Hajara organizes community dialogues, trains mothers’ groups, and works with some Imams to correct misunderstandings about Islamic doctrine on consent and maturity.
She says “People say we are attacking culture, but culture should uplift, not destroy. We’re saving daughters, not insulting fathers.”
One of her strongest allies is Imam Abdullahi Sani, a respected cleric in Fagge.
He uses his Friday sermons to challenge misconceptions.
“Islam does not encourage harming children. A child bride cannot provide consent. Marriage must be a union of adults capable of responsibility,” he emphasizes.
Their efforts have inspired other religious leaders to speak publicly about the risks of early marriage, breaking a long-standing silence that has shielded the practice.
The movement is also being shaped by survivors themselves; some now speak on radio programs, at school clubs, and in women’s groups.
Sixteen-year-old Fati, who escaped an abusive marriage, says she advocates because silence nearly killed her.
“I lost my childhood, but maybe my voice will save another girl’s,” she says.
What the Future Could Look Like
Kano State has taken steps toward strengthening child protection mechanisms, including the domestication of the Child Protection Law. But implementation remains slow, fragmented, and often resisted at the community level.
Experts warn that laws alone cannot end early marriage.

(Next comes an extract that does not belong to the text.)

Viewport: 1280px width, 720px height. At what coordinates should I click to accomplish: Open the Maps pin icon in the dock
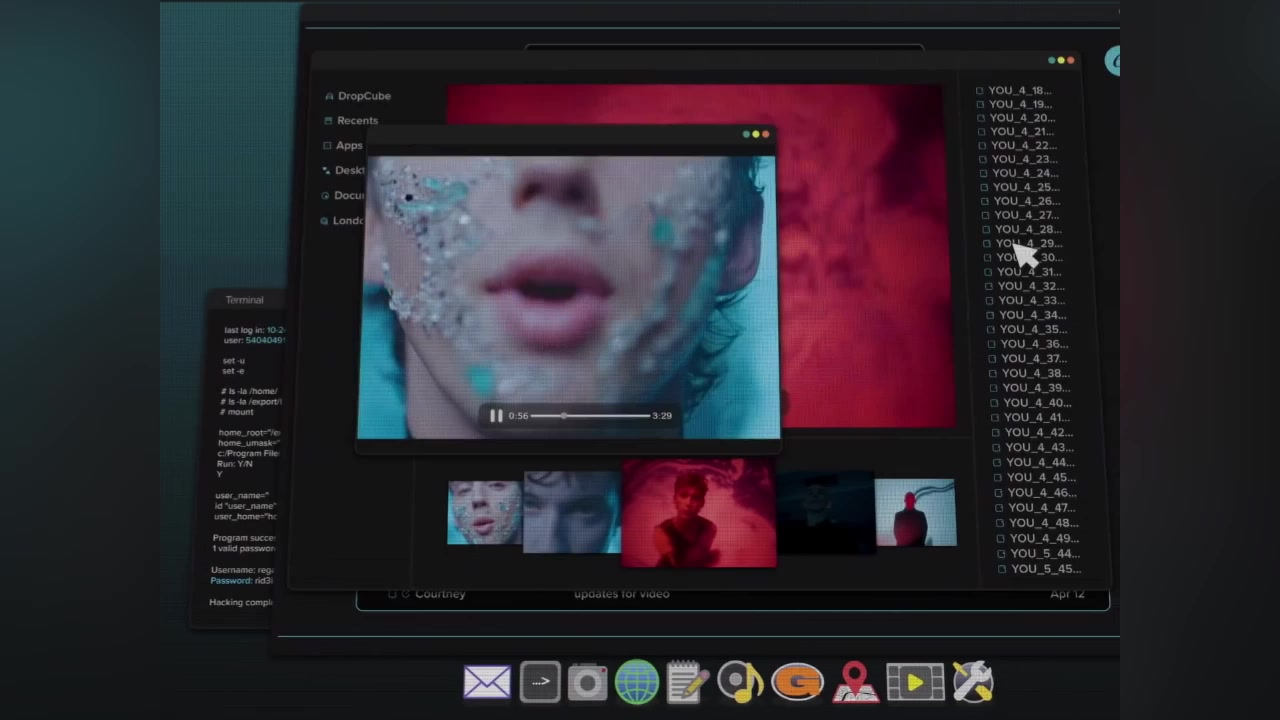tap(855, 683)
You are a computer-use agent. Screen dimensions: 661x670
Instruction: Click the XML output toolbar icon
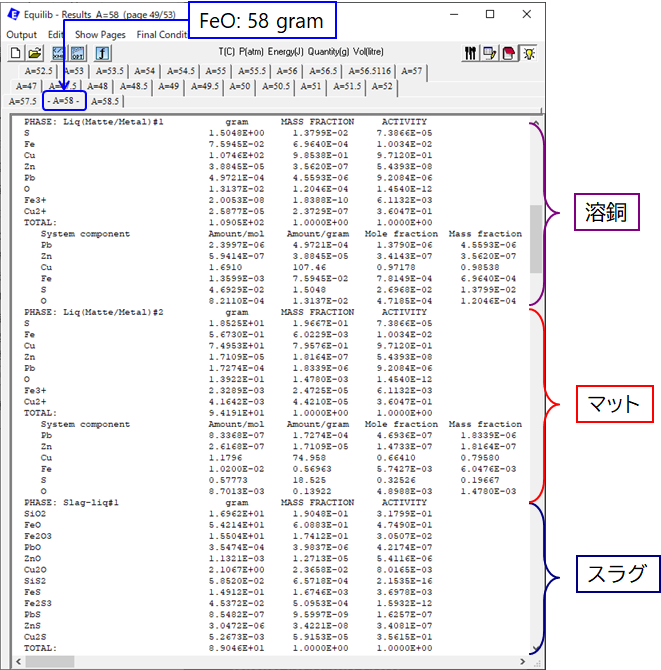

Hadiza Bala Fagge is the Executive Director of Women Widows and Orphans Development Initiatives (WWODI).
She says real change requires strengthening household income so parents do not rely on marriage as a survival strategy, supporting mothers’ empowerment through skills training and microfinance, ensuring girls stay in school by improving safety, reducing costs, and providing incentives, funding shelters and safe spaces for girls who flee abuse.
“It also includes training teachers, health workers, and police to identify and respond to gender-based violence, engaging religious and traditional leaders as partners in reform, not opponents, and most importantly, it requires giving girls something early marriage steals: the right to imagine a future.”
In a small tailoring workshop run by the local NGO, SUJUD Foundation, young mothers sit behind sewing machines, laughing, learning, and stitching their independence one seam at a time.
Among them is Maryam, who lost her baby at fourteen and nearly lost her life.
Today, she is learning to read, saving for her own sewing business, and raising her surviving child with more confidence than fear.
Asked how she keeps going, she pauses, fingers resting lightly on the fabric.
“I don’t know what my childhood could have been, but I know what I want my daughters to be,” she says.
And in that fragile but persistent hope lies the force strong enough to break the cycle.
(Names of survivors in this report have been changed to protect them.)
GBV: “Break the silence. End violence.”